Canada’s Kerri Einarson and Brad Gushue came back from a four-point deficit to steal an 8-6 win from Spain in its first game at the 2021 World Mixed Doubles Curling Championship at Aberdeen, Scotland.
Einarson (Camp Morton, Man.), Gushue (St. John’s, N.L.) and coaches Scott Pfeifer and Heather Nedohin managed a steal of two in the eighth end for the win against Spain’s Oihane Otaegi and Mikel Unanue on Monday. It was Canada’s first lead in the game at Curl Aberdeen, where Einarson and Gushue had to play catch-up from the opening end.
“I thought the Spanish team played really well early, and we didn’t get the ends set up to start. But they played a really good couple of ends in the first two ends…and we started to execute a whole lot better in the last six ends of the game,” Gushue said.
Spain is an untraditional nation at the four-player game but is a staple in the mixed doubles discipline, having competed at every world mixed doubles championship since the first one in 2008 and won a bronze medal in 2014.
Otaegi and Unanue dealt Canadians a big blow in the first two ends, stealing three points to open the game due to a failed raise attempt from Canada on the last shot. Spain widened the lead in the second end with a steal of one.
“I struggled a little bit early just trying to figure out some of the paths, and once I got a handle on that and started making my first shot that made Brad’s shots maybe a little easier,” Einarson said.
Einarson and Gushue showed signs of life in the third end, capitalizing on a missed draw from Spain and had a shot for three with the last shot. However, Einarson was forced to play a wide path to the button and was light, keeping Canada to two points.
By the fourth-end break, Spain tacked another point and had a 5-2 lead halfway through the game.
Canada erased the four-point deficit by the fifth end.
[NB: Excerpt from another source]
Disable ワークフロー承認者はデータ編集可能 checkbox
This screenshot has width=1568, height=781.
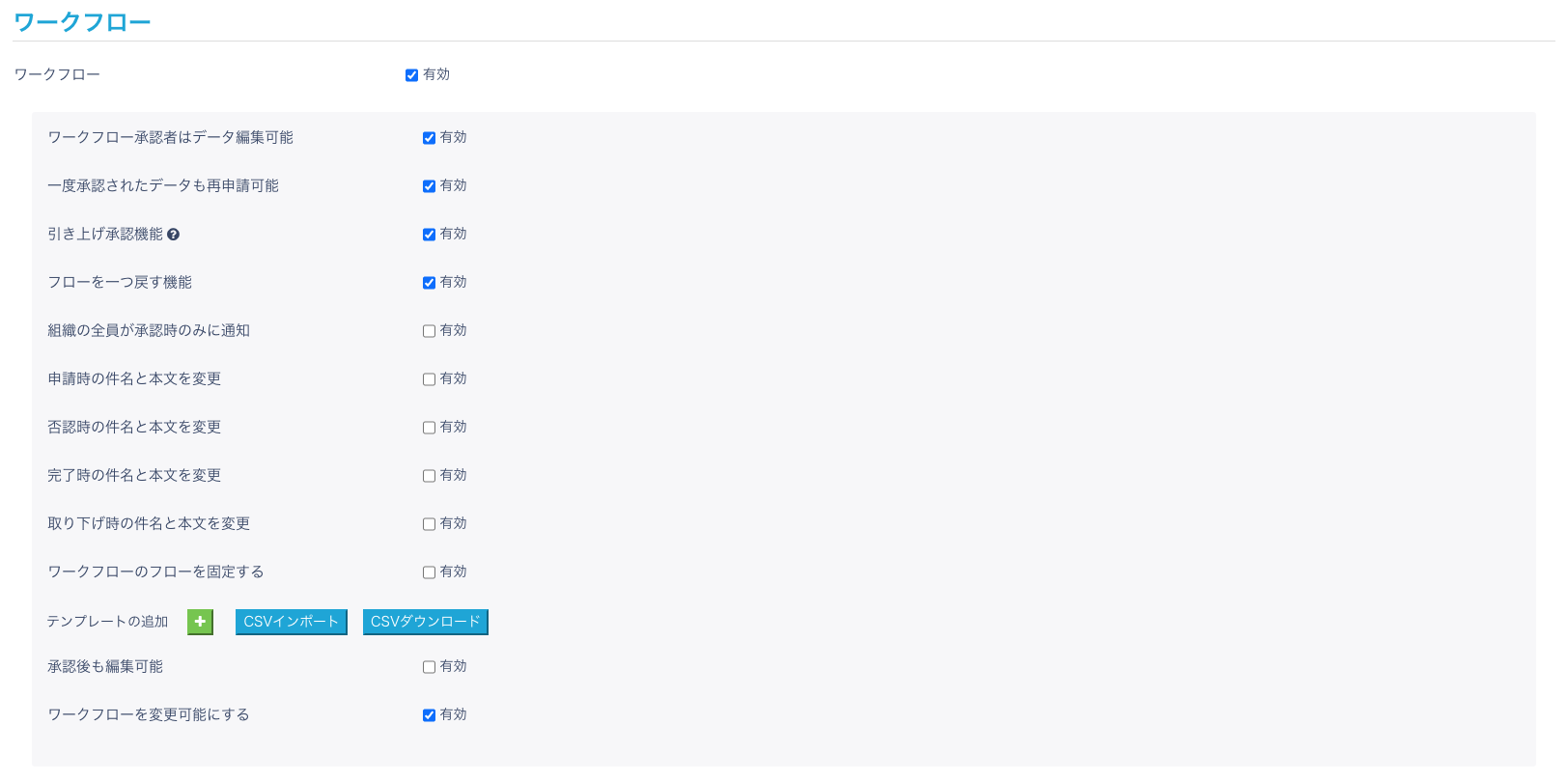coord(429,138)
Spain’s Otaegi was light on her final shot of the end, a freeze attempt, and it left Einarson with an open hit for three to tie the game.
The teams used their power plays in the sixth and seventh ends, and each scored a point. However, Canada saw an opportunity for three in the seventh shrink to a single point.
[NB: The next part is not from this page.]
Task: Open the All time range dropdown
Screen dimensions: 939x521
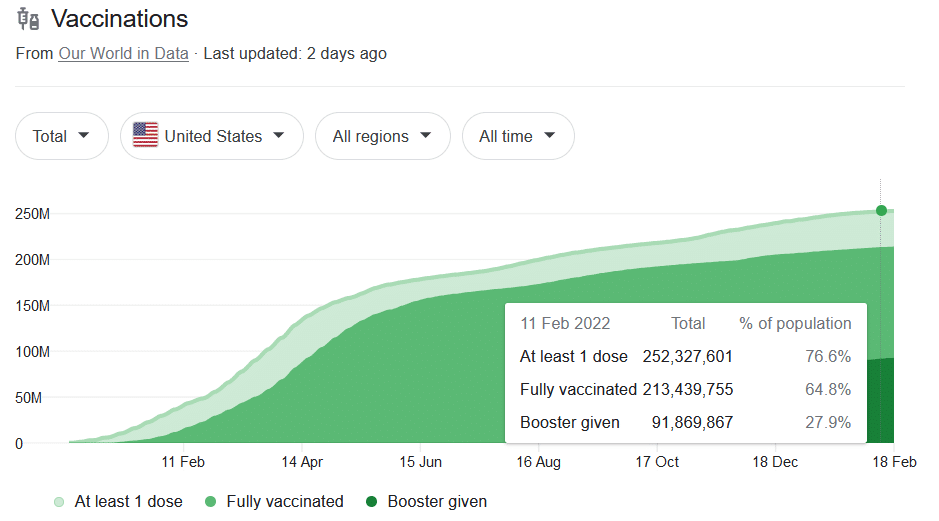Action: coord(517,136)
Einarson and Gushue had a choice of playing a hit for three or a draw for two. The duo elected for the hit, which over-curled and clipped a guard into the house, removing Canada’s second shot and leaving them with just a score of one and a 6-6 tie heading into the final end without hammer.
“I was just a little bit snug [on the line], but I couldn’t hold it out there. It was really close for whose shot was second and in hindsight maybe I should have drawn for two,” Einarson said.
Gushue agreed that, in hindsight, the draw would have been the right call this early into the event as the Canadian team gets more comfortable with the rocks and ice.
“I think later in the week, when we know what that spot is doing, it’s a whole lot easier of a shot, but we were kind of guessing on the ice,” he said.
Canada must finish in the top seven to qualify for the mixed doubles discipline at the 2022 Olympic Winter Games in Beijing. Einarson most recently accomplished the feat in the women’s field by leading her team to a playoff appearance at the 2021 LGT World Women’s Curling Championship, presented by BKT Tires.
“If we play the way we’re capable of playing, then we should be okay. It’s just doing everything we can to make sure we play to the best of our abilities,” Gushue said. “A little scary start, but I thought the last six ends we were playing like we can play and how we did play at our Canadian championship.”
Canada’s next game is against Germany’s Pia-Lisa Schoell and Klaudius Harsch on Tuesday at 4 a.m. (all times ET), followed by a game against Hungary’s Dorottya Palancsa and Zsolt Kiss at 11 a.m, which will be broadcasted on World Curling TV’s YouTube channel.